The last car has rolled off a Holden production line in Australia. It marked the end of an era for the company and the demise of a national industry, which experts said was unable to stand up to global competition.
Car-making came to an end in Australia on Friday, as a red V8 Commodore sedan rolled off the production line at Adelaide's Holden factory, the last of 7.6 million produced there.
"There are a number of people who have been here since the 1970s and today is a very emotional day for some and a very sad day," the state secretary of the Australian Manufacturing Workers Union, John Camillo, told reporters as about 1,000 Holden employees looked on and hundreds of enthusiasts blocked streets outside the factory.
The closure of the plant after 69 years of operation means Holden, which made Australia's first mass-produced car in 1948, will now solely become an importer of cars. Holden vehicles are now expected to be imported into Australia from countries such as Thailand and South Korea.

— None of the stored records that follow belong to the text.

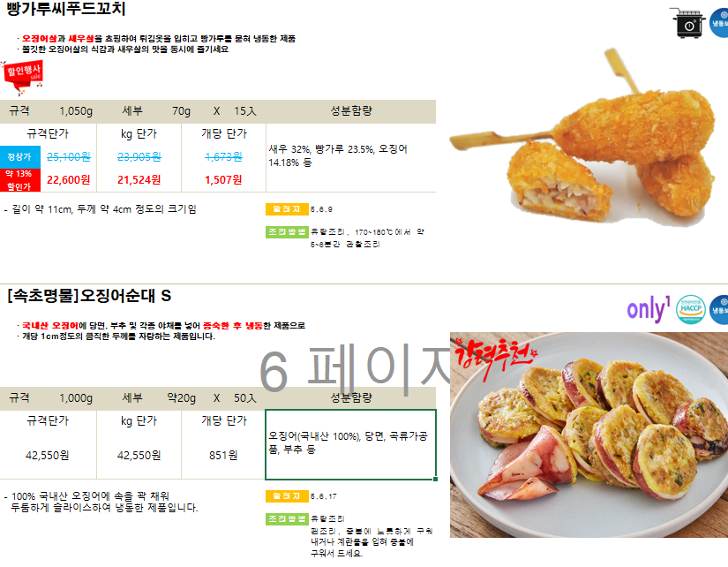Screen dimensions: 728x567
Task: Click the green 조리방법 label with 170~180℃ text
Action: click(x=287, y=232)
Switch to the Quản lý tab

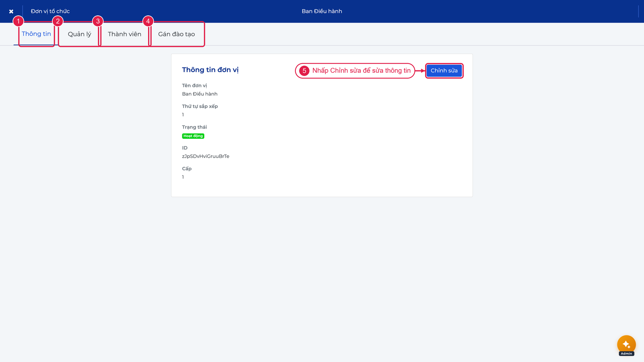pyautogui.click(x=79, y=34)
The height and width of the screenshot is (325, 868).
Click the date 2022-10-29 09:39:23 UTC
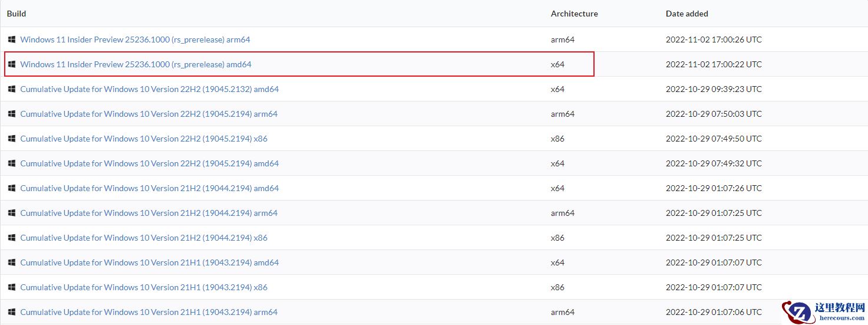pyautogui.click(x=714, y=89)
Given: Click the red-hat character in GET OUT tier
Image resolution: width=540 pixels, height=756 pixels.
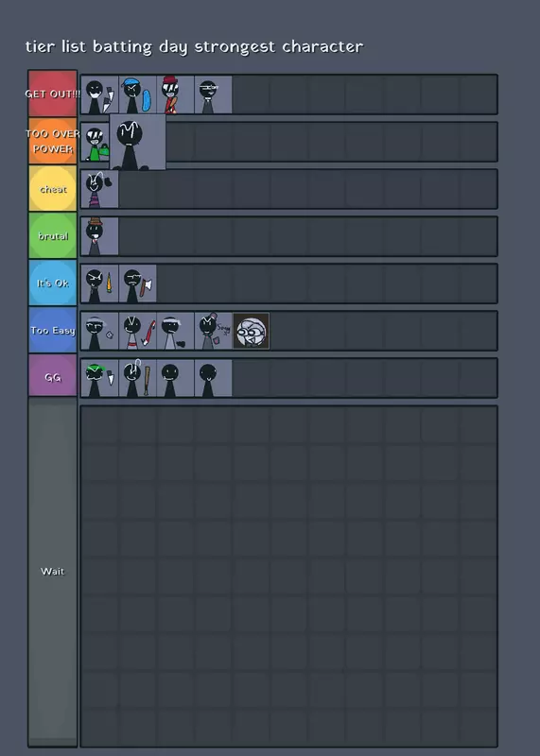Looking at the screenshot, I should [x=175, y=95].
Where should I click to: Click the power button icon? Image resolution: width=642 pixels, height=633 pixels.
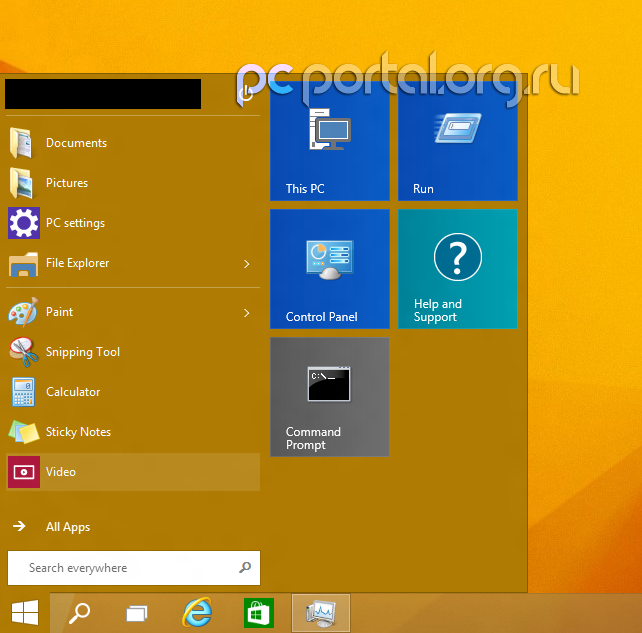(246, 93)
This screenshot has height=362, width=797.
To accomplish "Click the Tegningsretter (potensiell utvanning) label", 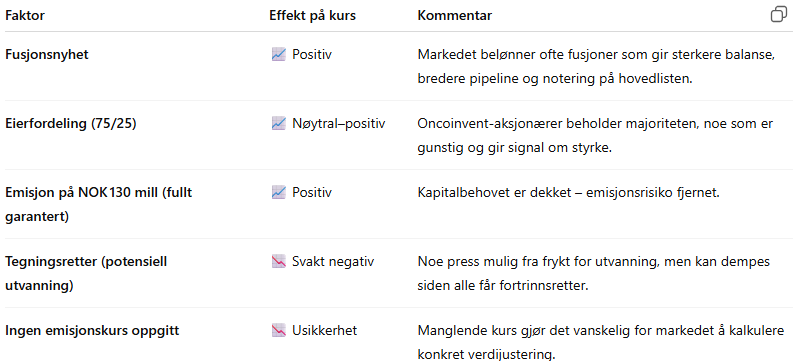I will [x=86, y=274].
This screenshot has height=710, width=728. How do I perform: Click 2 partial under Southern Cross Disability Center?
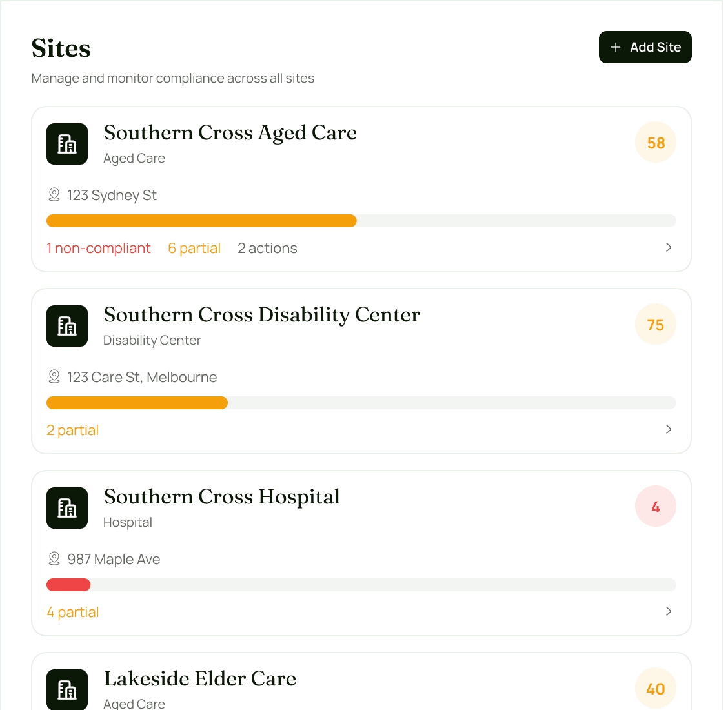point(72,429)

The next model Commodore is to be manufactured in Germany and exported to Australia from March next year.
It's the end of an era for these Holden employees as the final car rolls off the Adelaide production line. And it's the end of an era for the whole nation
No future without subsidies
The closure of the Adelaide plant leaves 955 workers without jobs. Since 2013, when Holden began winding down production, the factory has shed more than 5,000 jobs.
Domestic competitors have also turned their backs on Australia. Ford closed its plants in 2016, while Toyota stopped making cars in Australia earlier this month. Across the nation, the industry had employed some 50,000 people.
Analysts said the demise of the car industry in the nation was attributable to the small size of the domestic market and fierce competition from lower-cost manufacturing sites in Asia.
Trade union activist John Camillo said the closure of the Holden factory showed that the federal and state governments had abandoned support for the automotive industry. Large-scale subsidies were cut off in 2014.